→ **Extracted text**:
════════════════════

The process of using TESS Ad-Mixer. a Visual representations of admixture proportions of the TESS posterior predictive maps. b Output image combining the posterior predictive maps into a single image using TESS Ad-Mixer (sample points were added using ArcMap). c Close up view of the TESS Ad-Mixer output file showing example points and a corresponding table. The table shows each example point’s expected q value for each of the three clusters, and its corresponding R, G, and B values. d Output image combining the posterior predictive maps into a single image using POPS example data (Jay 2011) for K = 3. Map extent was clipped using a shapefile from Jay et al. (2012), and sample points were added using ArcMap). For comparison to POPS, R spatial interpolation for these data see Fig. 1d

Functionality description

User inputs

User inputs in the program include providing k ASCII files (representing spatial interpolations of the Q matrix) and k color codes (represented by RGB values) that will visually distinguish each of k clusters determined by TESS. The k ASCII files will be notated as Q 1 , Q 2 Q k . Spatially predicted q values, inferred from the Q-matrix, are denoted as Q i (x, y), where i is a value between 1 and k, and (x, y) ranges over the study area.

════════════════════

→ **Data**:
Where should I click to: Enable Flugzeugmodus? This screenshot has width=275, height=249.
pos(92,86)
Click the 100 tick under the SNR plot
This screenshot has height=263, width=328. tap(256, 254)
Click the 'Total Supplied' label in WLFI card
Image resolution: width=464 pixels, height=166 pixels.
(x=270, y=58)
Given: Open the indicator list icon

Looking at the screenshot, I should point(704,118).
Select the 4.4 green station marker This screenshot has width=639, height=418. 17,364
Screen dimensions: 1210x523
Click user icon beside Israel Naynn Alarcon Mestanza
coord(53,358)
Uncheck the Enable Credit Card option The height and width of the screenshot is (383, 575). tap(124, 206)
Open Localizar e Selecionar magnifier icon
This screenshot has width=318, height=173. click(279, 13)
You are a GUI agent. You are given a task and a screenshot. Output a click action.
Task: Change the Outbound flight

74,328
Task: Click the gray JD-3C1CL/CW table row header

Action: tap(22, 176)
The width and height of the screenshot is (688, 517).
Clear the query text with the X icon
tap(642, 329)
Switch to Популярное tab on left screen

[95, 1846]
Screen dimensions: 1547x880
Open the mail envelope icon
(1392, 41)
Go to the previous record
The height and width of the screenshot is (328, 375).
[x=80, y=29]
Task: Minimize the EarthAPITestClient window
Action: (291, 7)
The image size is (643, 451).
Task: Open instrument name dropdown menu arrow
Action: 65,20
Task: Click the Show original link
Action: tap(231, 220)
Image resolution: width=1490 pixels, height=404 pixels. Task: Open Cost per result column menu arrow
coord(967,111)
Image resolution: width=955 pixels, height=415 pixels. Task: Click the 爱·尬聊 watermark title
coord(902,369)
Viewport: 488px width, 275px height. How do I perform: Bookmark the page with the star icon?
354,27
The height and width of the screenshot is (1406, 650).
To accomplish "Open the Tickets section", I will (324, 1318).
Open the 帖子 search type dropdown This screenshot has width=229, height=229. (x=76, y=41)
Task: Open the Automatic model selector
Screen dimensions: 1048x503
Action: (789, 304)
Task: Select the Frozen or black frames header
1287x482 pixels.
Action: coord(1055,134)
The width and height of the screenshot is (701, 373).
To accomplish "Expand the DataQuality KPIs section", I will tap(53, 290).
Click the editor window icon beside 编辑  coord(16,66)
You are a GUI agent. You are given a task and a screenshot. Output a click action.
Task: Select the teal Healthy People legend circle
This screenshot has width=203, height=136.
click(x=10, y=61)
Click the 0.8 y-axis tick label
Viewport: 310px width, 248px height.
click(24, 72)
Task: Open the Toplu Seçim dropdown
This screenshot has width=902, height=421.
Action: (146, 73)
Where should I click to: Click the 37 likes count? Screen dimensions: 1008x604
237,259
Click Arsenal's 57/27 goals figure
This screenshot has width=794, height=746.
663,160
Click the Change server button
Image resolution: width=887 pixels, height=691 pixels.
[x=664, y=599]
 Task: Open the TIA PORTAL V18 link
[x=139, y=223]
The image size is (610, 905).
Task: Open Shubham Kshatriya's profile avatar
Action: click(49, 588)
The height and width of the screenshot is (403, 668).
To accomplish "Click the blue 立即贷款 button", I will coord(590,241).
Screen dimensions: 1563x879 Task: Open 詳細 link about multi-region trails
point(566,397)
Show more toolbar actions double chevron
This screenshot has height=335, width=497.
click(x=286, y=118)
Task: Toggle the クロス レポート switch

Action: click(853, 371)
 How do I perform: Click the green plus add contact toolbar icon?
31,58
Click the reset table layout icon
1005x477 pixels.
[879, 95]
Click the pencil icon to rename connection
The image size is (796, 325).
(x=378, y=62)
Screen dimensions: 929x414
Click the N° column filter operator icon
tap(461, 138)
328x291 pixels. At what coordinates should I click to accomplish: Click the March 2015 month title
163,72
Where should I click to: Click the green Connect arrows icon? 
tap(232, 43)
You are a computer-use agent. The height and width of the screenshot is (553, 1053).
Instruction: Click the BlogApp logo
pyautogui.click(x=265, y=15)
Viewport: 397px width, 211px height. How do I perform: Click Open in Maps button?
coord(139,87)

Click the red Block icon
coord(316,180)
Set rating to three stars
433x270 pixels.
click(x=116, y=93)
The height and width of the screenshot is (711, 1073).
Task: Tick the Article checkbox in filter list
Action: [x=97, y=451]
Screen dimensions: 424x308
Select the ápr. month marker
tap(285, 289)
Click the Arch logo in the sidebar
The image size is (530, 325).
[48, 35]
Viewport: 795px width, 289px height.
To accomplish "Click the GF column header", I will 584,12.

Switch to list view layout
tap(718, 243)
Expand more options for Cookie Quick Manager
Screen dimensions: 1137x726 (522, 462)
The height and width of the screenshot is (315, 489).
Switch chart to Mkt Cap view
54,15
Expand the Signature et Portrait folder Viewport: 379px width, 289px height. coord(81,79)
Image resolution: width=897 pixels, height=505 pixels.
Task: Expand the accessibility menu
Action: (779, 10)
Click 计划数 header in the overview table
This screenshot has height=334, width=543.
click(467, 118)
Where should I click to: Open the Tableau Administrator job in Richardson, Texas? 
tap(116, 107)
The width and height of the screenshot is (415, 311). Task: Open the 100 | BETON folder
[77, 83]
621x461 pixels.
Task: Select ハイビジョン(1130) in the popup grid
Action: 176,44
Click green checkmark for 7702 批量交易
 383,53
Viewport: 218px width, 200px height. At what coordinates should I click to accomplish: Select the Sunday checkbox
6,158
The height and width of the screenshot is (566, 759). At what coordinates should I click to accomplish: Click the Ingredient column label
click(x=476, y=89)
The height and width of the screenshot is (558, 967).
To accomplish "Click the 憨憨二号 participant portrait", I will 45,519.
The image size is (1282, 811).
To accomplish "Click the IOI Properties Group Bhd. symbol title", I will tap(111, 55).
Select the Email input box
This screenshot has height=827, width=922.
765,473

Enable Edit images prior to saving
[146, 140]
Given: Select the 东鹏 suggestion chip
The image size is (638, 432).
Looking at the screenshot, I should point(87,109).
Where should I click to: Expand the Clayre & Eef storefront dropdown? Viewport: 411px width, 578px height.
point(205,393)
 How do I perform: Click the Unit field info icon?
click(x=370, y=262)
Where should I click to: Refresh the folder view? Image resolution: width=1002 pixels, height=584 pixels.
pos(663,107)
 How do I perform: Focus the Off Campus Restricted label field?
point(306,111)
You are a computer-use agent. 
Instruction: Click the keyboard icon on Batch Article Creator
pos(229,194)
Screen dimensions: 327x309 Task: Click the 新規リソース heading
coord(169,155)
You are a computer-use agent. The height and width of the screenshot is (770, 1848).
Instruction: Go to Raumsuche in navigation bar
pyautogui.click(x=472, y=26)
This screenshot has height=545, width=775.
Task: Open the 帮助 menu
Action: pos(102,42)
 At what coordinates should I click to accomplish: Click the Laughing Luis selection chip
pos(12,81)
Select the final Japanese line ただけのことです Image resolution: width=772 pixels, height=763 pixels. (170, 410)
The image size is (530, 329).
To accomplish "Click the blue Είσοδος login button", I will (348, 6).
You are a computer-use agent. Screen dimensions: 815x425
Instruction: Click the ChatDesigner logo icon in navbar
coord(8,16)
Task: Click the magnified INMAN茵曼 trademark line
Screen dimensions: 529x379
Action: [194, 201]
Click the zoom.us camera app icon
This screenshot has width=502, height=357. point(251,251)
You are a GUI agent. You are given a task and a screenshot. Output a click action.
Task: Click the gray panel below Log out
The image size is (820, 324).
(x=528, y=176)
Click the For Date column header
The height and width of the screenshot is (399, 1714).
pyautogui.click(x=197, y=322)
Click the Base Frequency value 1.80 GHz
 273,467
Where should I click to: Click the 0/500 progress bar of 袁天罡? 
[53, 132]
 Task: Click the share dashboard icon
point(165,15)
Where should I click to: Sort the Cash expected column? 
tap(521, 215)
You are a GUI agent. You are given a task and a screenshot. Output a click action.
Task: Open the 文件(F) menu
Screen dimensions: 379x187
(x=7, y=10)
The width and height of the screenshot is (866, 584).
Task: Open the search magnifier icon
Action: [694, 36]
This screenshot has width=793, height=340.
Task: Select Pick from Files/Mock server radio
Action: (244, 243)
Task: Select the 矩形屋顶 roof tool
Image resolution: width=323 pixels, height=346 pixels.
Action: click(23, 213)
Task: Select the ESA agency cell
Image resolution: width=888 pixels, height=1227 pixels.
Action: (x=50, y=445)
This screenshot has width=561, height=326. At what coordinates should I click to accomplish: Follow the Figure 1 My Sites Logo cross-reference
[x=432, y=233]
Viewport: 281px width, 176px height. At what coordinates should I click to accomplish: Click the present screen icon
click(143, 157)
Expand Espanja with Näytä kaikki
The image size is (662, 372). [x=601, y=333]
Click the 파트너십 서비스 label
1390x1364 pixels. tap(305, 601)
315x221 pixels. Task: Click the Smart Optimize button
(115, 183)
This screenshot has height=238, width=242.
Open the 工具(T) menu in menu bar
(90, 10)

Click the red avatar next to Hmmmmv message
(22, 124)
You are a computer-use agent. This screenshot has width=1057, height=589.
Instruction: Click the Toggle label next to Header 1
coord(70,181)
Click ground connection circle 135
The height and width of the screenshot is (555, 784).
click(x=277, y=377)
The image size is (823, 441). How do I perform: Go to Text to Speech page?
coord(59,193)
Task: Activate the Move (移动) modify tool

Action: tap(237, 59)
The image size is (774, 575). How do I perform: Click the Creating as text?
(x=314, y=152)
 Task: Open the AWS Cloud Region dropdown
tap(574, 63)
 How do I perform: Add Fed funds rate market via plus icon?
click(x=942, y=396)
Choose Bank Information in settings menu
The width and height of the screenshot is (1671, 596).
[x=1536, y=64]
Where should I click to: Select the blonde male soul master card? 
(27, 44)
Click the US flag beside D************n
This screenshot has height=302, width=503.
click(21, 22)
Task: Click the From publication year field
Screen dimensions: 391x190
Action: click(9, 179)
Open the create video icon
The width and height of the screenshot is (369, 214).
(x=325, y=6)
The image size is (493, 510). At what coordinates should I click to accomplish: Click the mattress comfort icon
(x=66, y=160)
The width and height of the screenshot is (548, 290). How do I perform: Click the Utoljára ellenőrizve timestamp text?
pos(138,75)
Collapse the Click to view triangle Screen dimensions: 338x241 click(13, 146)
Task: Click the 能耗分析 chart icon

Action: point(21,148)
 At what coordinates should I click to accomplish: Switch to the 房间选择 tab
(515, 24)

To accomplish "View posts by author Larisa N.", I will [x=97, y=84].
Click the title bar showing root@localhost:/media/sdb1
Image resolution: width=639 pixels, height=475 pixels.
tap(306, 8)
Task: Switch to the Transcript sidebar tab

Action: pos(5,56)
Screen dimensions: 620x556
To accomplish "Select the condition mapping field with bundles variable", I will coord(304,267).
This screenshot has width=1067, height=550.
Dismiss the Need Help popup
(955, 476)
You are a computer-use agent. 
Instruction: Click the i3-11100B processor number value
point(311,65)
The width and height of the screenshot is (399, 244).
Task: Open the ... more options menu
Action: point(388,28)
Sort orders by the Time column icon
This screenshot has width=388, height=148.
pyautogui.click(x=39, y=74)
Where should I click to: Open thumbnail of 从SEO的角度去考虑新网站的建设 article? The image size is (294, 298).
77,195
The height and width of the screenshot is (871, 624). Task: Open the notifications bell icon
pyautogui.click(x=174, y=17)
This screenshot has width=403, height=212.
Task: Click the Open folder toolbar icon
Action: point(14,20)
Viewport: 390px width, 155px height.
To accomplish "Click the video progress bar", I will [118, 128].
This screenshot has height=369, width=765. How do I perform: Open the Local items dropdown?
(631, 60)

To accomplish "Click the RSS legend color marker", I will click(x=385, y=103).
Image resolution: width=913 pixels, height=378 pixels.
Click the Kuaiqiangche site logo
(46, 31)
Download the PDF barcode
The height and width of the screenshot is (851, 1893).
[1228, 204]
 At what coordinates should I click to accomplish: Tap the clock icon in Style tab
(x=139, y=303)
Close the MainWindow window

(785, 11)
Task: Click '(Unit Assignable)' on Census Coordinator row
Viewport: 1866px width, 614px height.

════════════════════

→ **Explore the material**:
1 - From the TESS Ad-Mixer text, reproduce the passage starting at "User inputs in" and ending at "the study area.".
2 - According to the TESS Ad-Mixer text, what must users provide to the program along with the k ASCII files?
3 - Translate this sentence from the TESS Ad-Mixer text into Spanish: "The table shows each example point’s expected q value for each of the three clusters, and its corresponding R, G, and B values."
The records have nothing to do with the TESS Ad-Mixer text.

→ **Responses in order**:
1 -
User inputs in the program include providing k ASCII files (representing spatial interpolations of the Q matrix) and k color codes (represented by RGB values) that will visually distinguish each of k clusters determined by TESS. The k ASCII files will be notated as Q 1 , Q 2 Q k . Spatially predicted q values, inferred from the Q-matrix, are denoted as Q i (x, y), where i is a value between 1 and k, and (x, y) ranges over the study area.

2 - k color codes, represented by RGB values, one to distinguish each of the k clusters

3 - La tabla muestra el valor q esperado de cada punto de ejemplo para cada uno de los tres clústeres, así como sus valores R, G y B correspondientes.